Excerpts from a dataset:
§ §

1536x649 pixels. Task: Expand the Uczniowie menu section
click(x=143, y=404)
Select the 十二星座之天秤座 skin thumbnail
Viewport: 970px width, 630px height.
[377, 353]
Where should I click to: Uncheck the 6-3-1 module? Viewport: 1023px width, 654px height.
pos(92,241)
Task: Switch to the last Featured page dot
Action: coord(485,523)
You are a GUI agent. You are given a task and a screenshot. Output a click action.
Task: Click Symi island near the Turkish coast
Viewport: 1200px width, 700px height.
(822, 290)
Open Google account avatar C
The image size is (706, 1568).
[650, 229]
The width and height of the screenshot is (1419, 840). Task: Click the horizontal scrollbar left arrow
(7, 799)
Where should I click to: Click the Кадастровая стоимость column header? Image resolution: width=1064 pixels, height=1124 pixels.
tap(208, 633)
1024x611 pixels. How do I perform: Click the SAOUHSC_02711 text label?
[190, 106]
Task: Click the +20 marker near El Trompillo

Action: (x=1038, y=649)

§ §

PROBLEM TO WORK ON - Every entry must be output again exactly as it was given.

SOLUTION BELOW -
1536x649 pixels. Task: Expand the Uczniowie menu section
click(x=143, y=404)
Select the 十二星座之天秤座 skin thumbnail
Viewport: 970px width, 630px height.
[377, 353]
Where should I click to: Uncheck the 6-3-1 module? Viewport: 1023px width, 654px height.
pos(92,241)
Task: Switch to the last Featured page dot
Action: coord(485,523)
You are a GUI agent. You are given a task and a screenshot. Output a click action.
Task: Click Symi island near the Turkish coast
Viewport: 1200px width, 700px height.
(822, 290)
Open Google account avatar C
The image size is (706, 1568).
[650, 229]
The width and height of the screenshot is (1419, 840). Task: Click the horizontal scrollbar left arrow
(7, 799)
Where should I click to: Click the Кадастровая стоимость column header? Image resolution: width=1064 pixels, height=1124 pixels.
tap(208, 633)
1024x611 pixels. How do I perform: Click the SAOUHSC_02711 text label?
[190, 106]
Task: Click the +20 marker near El Trompillo

Action: (x=1038, y=649)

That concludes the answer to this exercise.